At many labels and artist management companies, radio and streaming teams are working in tandem, befitting the hit-breaking relevance of both media. “As for now, they’re both very valuable,” says Bob McLynn of Crush Music, which manages Miley Cyrus, Green Day, Fall Out Boy, Sia and others and employs radio and label veterans on its promo staff. “You could argue [radio] is not what it was 15 years ago. When you got a hit on radio, that was the all-being. Sometimes you used to lead with radio, and now radio comes later.”
Robust radio promotion departments have been expensive for labels to maintain: It costs money to send employees from New York, Los Angeles or Nashville to build relationships with programmers throughout the U.S. Still, these departments are where labels keep “boots on the ground,” as Monk Harrison calls them: employees with an understanding of how fans in Omaha or Detroit discover artists, attend shows and follow local entertainment from concerts to sports. “Relationships are still key and no algorithm can replace that,” says David Linton, a former executive at Capitol, Island and Arista who is a program director with jazz station WCLK in Atlanta.

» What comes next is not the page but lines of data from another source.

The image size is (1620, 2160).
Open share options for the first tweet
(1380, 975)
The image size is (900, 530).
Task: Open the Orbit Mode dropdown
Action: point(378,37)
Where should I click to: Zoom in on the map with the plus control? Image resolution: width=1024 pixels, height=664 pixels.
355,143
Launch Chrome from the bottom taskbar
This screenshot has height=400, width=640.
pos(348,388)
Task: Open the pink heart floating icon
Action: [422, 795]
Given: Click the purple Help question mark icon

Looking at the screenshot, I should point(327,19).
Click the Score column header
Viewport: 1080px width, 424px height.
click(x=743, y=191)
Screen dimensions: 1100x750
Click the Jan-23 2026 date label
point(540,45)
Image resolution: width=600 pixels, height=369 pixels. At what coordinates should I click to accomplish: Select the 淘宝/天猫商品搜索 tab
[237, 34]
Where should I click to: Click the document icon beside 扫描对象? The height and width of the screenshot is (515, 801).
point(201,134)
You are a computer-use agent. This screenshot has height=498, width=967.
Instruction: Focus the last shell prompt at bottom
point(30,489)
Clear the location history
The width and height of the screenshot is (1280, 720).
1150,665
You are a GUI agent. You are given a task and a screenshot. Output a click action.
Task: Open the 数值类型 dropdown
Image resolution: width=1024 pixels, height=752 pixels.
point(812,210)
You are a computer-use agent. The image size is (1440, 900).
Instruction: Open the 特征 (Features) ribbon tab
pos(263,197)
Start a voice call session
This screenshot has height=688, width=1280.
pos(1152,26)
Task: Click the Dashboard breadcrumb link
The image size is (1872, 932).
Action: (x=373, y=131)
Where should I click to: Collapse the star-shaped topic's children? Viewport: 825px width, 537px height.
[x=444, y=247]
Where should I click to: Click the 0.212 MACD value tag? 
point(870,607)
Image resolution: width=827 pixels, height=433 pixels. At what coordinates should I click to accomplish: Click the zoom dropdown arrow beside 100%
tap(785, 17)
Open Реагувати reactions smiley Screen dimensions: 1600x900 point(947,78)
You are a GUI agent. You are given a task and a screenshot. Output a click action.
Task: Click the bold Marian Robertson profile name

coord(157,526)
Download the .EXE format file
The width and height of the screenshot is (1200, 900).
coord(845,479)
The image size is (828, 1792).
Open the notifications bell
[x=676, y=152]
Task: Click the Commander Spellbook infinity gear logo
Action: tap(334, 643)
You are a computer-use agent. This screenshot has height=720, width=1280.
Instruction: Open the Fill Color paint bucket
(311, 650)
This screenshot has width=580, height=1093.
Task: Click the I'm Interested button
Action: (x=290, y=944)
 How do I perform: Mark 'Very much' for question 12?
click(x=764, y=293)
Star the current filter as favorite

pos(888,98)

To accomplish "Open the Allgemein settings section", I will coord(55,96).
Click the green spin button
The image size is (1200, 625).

Ed Brennan, who was Atlantic’s vp of alternative promotion until he lost his job in late February, plans to use these kinds of relationships to build his own company, White Leather Projects, potentially focusing on artist management, tour marketing and radio promotion. In the meantime, he’s concentrating on more important issues. “The first thing I did when I got the phone call that my position was to be eliminated, I volunteered to chaperone my son’s field trip at school. He’s 8,” Brennan says. “I’m excited about the unknown future.”